As to the former, the court’s majority failed to explain why differences in counting are unconstitutional while other variations among counties, such as in their voting machines, their ballots and their treatment of minority voters are permissible. Even more troubling, the court offered no persuasive rationale for ending the recount.

Equality could be achieved in two ways: stopping the count or having it continue with uniform standards. The court’s majority opinion said that there was not time to complete the count by the Dec. 12 deadline. But the electoral college does not vote until Dec. 18, and the court did not explain why setting standards and conducting the count would take longer than that.

Third, and perhaps most important, recognizing the importance of a justice’s ideology and political views makes their consideration in the confirmation process imperative. In the next few years, President Bush likely will be filling key vacancies on the Supreme Court and the lower federal courts.
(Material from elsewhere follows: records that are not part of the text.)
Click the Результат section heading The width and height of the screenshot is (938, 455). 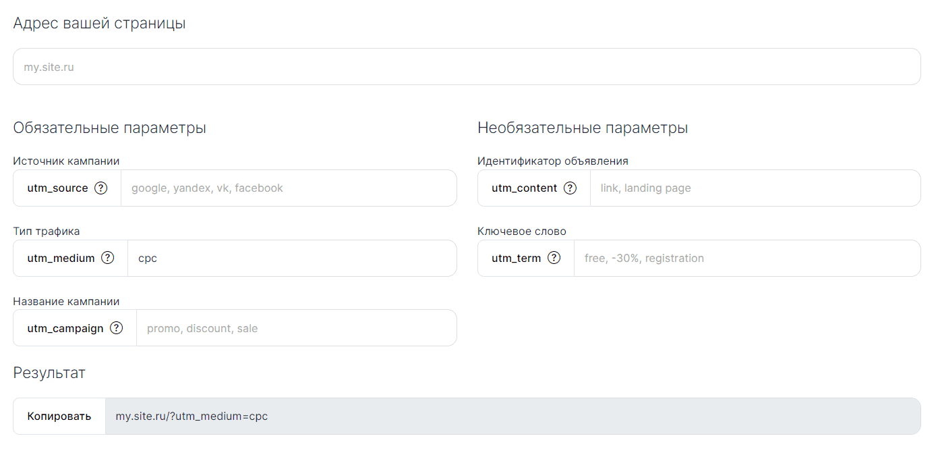pos(49,372)
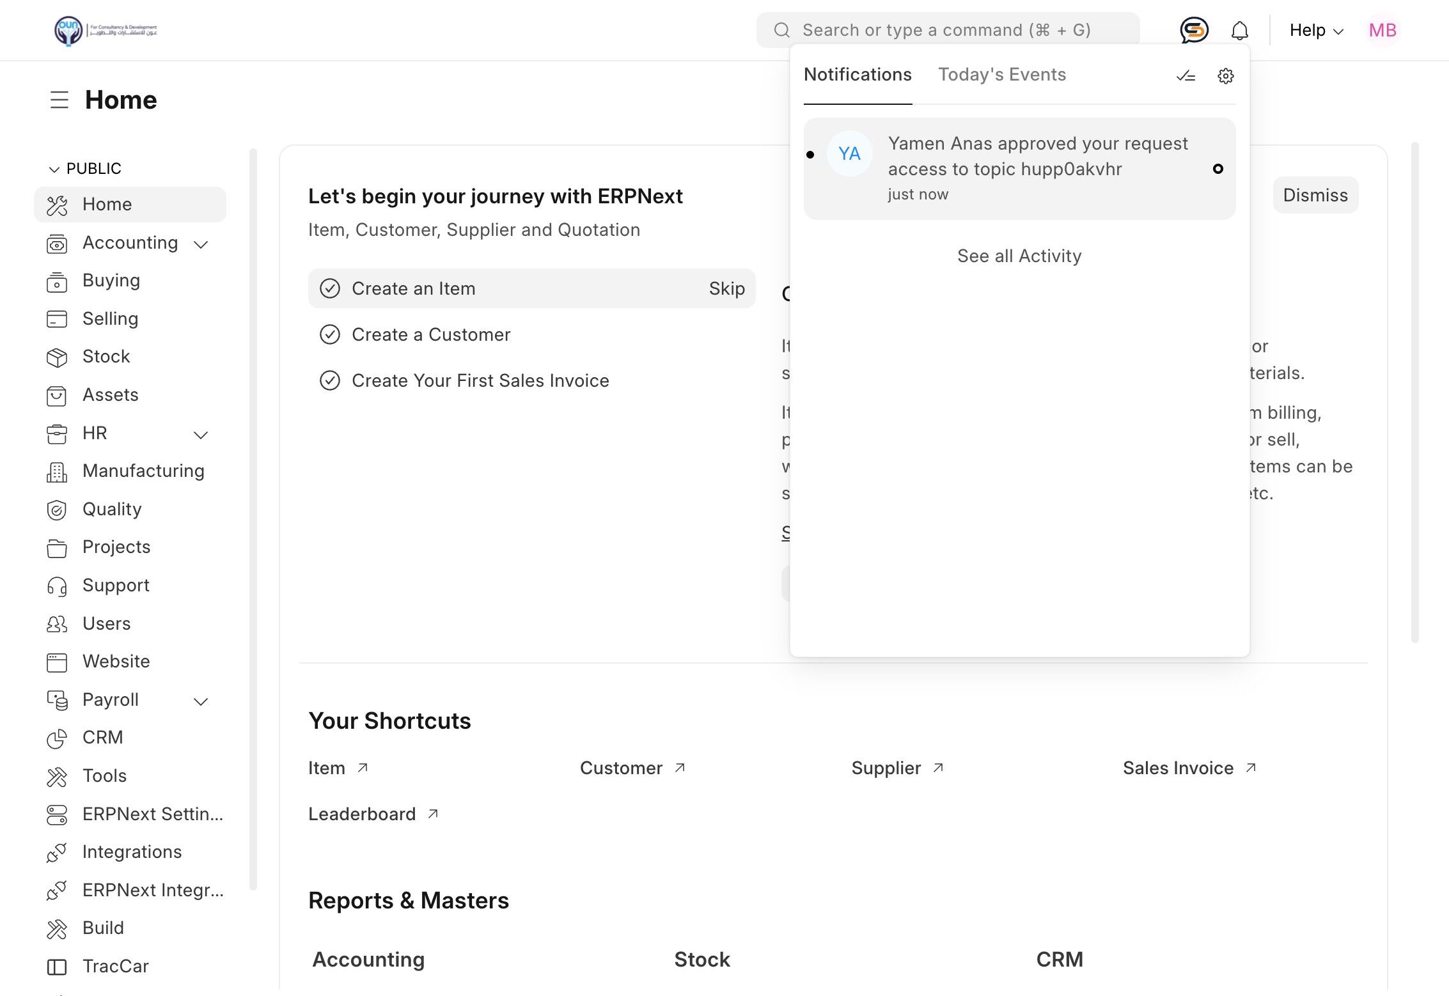Focus the search or command input
The height and width of the screenshot is (996, 1449).
tap(946, 30)
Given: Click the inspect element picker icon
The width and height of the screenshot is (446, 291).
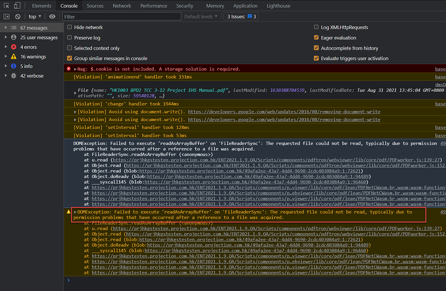Looking at the screenshot, I should click(x=7, y=6).
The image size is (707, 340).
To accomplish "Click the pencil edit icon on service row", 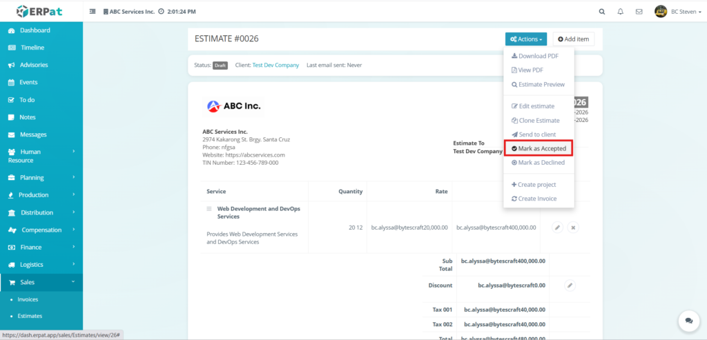I will (557, 227).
The Senate and the nation must not shy away from confirmation battles such as occurred over Robert Bork and Clarence Thomas. The Senate must carefully appraise the ideology and views of every nominee because they will determine how the person will vote once confirmed.

The most important lesson to be learned from Tuesday night’s decision is that there is no such thing as objective, value-neutral judging in constitutional cases. There never has been. If people thought otherwise, it is good that there is now a better understanding that this emperor really has no clothes.